Now, more than a year after the 2013 Electronic Entertainment Expo that set Microsoft back, the Xbox One is suddenly a destination for one of the most forward-thinking distribution models in the industry. It's unclear what kind of deal-making was required from both ends, but it's evident that both Microsoft and EA wanted to join forces over a shared vision for where the industry would travel next.

We don't know how this will pan out yet. Gamers have been quick to wonder whether this could all be some kind of elaborate money-making trap that will come with all sorts of unwanted stipulations and schemes to get us to sign up. More moderate voices have expressed fear regarding a future of relinquished control over our games, especially considering Microsoft's troubled past with its Xbox One online policy mandates.
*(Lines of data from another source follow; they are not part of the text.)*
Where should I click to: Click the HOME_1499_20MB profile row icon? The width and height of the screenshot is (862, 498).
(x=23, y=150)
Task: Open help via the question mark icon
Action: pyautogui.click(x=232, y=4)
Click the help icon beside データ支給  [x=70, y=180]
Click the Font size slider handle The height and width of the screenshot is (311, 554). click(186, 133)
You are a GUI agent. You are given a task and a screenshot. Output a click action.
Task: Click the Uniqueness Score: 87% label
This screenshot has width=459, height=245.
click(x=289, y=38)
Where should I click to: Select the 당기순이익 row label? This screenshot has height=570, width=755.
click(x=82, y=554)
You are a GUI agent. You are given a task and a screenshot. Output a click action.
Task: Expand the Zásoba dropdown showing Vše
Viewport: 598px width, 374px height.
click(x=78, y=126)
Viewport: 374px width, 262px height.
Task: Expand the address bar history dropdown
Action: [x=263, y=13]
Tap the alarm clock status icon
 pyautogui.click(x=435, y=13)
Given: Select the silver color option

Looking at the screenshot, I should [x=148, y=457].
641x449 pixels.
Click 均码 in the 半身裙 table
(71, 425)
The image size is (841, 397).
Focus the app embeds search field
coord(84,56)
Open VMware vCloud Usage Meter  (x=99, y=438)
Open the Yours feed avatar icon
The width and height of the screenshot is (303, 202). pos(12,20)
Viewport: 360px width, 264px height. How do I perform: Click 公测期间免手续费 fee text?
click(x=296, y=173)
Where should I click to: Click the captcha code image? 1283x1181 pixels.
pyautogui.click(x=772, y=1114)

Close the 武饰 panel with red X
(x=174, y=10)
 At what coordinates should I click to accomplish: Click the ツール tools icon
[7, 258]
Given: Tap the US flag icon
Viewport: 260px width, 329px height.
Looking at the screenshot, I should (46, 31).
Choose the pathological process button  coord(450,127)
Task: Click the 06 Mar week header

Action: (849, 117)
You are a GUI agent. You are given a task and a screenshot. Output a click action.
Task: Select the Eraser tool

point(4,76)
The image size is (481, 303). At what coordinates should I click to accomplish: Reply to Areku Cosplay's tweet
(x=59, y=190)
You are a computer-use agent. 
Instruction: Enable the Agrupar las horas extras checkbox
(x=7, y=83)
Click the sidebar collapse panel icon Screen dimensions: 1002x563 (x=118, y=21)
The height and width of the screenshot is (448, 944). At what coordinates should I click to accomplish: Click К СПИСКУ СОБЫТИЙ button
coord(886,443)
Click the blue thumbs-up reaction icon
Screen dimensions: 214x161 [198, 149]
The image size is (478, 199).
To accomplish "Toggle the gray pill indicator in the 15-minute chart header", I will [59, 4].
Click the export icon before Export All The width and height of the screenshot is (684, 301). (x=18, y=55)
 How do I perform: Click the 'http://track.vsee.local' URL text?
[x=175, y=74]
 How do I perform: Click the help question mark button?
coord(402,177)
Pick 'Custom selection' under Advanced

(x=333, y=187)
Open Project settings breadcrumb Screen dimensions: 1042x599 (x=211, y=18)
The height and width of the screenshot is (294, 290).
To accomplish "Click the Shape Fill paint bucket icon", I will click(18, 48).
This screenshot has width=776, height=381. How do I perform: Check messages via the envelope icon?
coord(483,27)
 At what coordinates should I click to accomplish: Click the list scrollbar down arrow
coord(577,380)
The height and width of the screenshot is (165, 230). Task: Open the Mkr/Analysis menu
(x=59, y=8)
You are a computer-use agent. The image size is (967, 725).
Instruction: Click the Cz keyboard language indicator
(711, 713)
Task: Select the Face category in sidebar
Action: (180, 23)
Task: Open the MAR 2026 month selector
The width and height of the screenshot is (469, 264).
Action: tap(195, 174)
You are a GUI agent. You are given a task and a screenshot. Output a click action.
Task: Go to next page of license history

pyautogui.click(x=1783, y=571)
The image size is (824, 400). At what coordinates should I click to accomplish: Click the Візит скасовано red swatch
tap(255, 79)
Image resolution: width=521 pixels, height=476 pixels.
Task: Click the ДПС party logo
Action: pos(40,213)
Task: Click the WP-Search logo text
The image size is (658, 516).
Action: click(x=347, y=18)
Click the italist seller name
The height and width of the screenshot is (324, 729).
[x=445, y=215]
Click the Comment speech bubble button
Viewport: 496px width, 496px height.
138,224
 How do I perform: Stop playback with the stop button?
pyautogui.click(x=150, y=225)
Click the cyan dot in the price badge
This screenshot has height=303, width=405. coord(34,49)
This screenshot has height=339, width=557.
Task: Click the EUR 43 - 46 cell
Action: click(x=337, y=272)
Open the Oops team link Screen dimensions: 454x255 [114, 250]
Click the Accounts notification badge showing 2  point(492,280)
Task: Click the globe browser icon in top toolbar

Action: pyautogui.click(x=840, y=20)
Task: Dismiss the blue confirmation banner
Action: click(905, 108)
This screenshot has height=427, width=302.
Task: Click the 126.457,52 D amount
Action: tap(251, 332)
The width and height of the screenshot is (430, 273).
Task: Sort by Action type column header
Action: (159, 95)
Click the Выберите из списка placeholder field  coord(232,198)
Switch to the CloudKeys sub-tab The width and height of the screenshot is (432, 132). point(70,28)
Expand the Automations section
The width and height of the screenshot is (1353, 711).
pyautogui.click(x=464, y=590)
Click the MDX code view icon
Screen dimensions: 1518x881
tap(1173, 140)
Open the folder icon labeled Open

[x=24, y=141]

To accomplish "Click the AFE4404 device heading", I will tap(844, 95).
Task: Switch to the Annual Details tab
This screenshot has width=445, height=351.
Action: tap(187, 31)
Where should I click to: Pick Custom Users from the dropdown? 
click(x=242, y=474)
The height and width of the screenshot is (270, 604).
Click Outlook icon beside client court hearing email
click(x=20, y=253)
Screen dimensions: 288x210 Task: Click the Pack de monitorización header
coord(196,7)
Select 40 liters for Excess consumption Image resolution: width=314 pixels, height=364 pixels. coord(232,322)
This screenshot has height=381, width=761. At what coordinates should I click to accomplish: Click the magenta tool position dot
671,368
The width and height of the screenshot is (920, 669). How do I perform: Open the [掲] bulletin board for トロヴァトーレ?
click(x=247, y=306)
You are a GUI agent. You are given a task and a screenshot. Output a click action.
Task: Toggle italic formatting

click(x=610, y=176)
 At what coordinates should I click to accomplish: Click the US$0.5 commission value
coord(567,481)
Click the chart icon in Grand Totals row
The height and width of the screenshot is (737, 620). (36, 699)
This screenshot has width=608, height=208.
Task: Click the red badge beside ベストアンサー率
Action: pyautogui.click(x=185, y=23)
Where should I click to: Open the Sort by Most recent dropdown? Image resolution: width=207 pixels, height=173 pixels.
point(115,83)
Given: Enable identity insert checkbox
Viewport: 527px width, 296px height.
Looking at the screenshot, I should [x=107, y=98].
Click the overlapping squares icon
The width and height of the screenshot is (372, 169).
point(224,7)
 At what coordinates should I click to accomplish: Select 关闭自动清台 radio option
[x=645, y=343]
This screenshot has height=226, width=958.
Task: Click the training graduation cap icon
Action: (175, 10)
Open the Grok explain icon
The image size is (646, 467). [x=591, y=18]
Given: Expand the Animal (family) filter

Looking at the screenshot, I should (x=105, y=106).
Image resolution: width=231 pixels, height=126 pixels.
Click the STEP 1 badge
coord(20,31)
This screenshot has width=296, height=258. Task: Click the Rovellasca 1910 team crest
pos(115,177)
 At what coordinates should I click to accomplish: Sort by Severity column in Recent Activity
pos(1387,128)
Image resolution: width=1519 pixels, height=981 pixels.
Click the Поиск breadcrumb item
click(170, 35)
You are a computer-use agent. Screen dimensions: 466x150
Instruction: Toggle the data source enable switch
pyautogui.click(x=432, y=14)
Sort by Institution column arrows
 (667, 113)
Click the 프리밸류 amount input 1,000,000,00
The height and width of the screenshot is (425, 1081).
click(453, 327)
EA, too, has a worrisome track record with customer satisfaction. The Consumerist runs an annual -- albeit not very scientific -- poll every year letting readers vote for the worst company in America, which typically includes Comcast and fellow cable juggernauts, Monsanto, and a handful of other corporations we love to hate. EA happened to win it twice in a row in 2012 and 2013. (Comcast took it this year.)

That's mainly because the game publisher has run into pretty much every quagmire the industry has to offer: accusations of rushing franchise games to launch despite crippling connectivity issues; attempts to push micro-transactions into unwanted spaces; and last year's SimCity, arguably one of the most fumbled game launches in history, to name a few.

In what is perhaps a more telling illustration of how EA Access must prove itself, Sony reportedly rebuffed EA's offer to host the service on its PS4 -- partially on its competitiveness with PlayStation Plus, Sony's own free game offering. "We evaluated the EA Access subscription offering and decided that it does not bring the kind of value PlayStation customers have come to expect," Sony told Game Informer Wednesday. "We don't think asking our fans to pay an additional $5 a month for this EA-specific program represents good value to the PlayStation gamer."

So the marriage of two companies over the future of game distribution should necessarily raise concern. However, as it stands now, the deal is less "too good to be true" than one offering a moderate balance between exchanging ownership for value and convenience. Time will tell if the balance will be upset -- and gamers now know that Microsoft and EA tend to listen when the voices get loud enough.

The game industry won't change overnight. Microsoft learned that the hard way. Now, the company and publishers who share its goals have their sights set on a more manageable milestone: getting gamers to start thinking of titles less like disc-based products and more like digital-first creative works we pay to have access to -- and not own.